- **RECORDS**:
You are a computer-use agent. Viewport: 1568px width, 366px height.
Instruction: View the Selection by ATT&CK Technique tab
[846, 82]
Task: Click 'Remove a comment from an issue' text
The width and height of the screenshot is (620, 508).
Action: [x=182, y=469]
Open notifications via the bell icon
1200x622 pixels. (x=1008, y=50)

==

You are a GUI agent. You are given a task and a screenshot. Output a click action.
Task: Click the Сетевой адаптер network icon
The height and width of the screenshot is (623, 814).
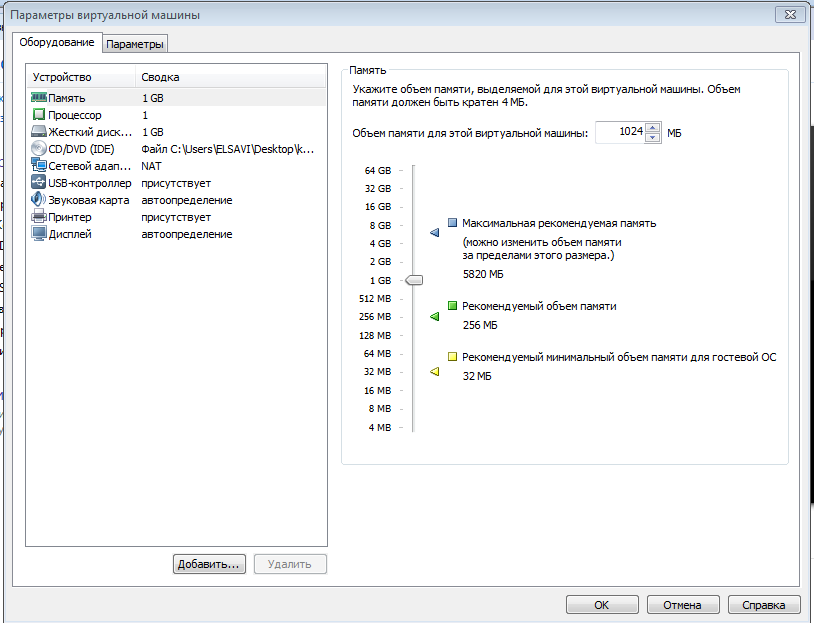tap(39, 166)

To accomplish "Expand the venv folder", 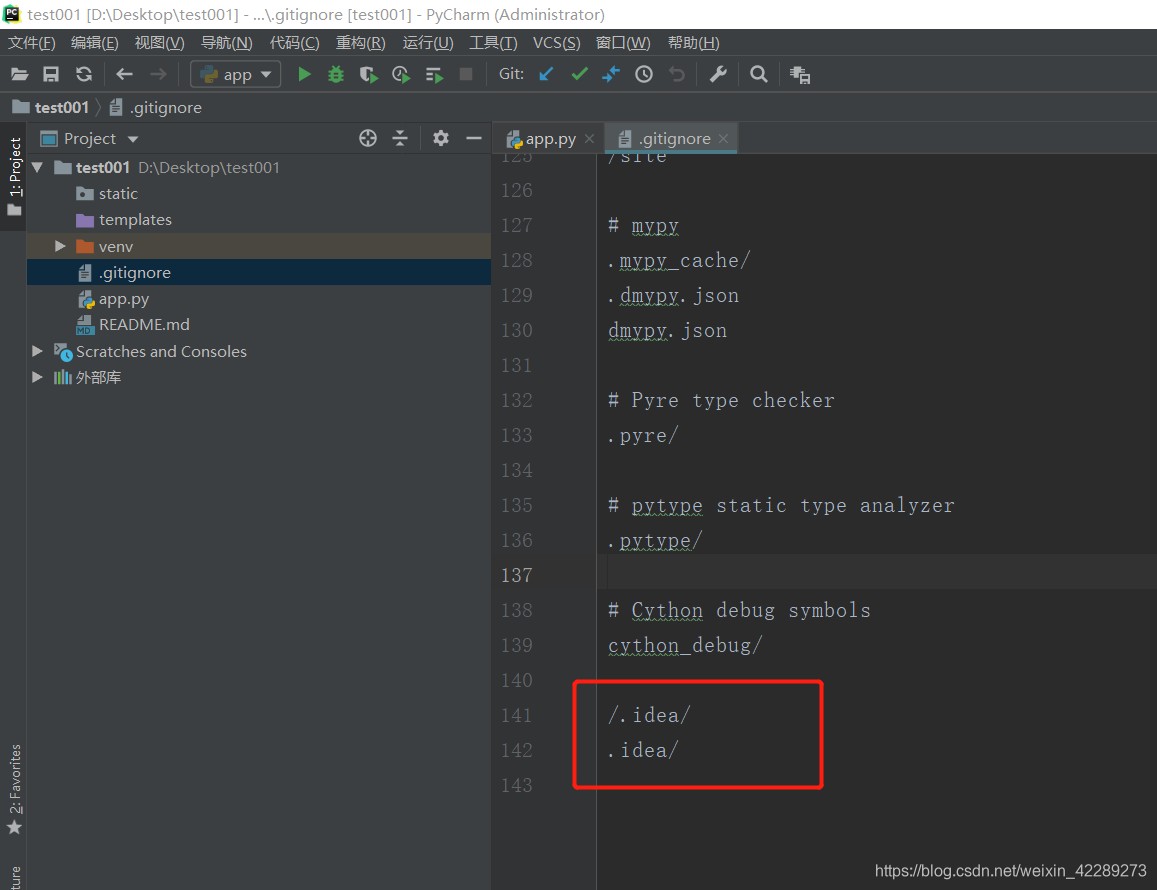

- **TASK DETAILS**:
Matching lines for the string "agent": work out how many the records contain and write only the number.

- **EXERCISE ANSWER**:
2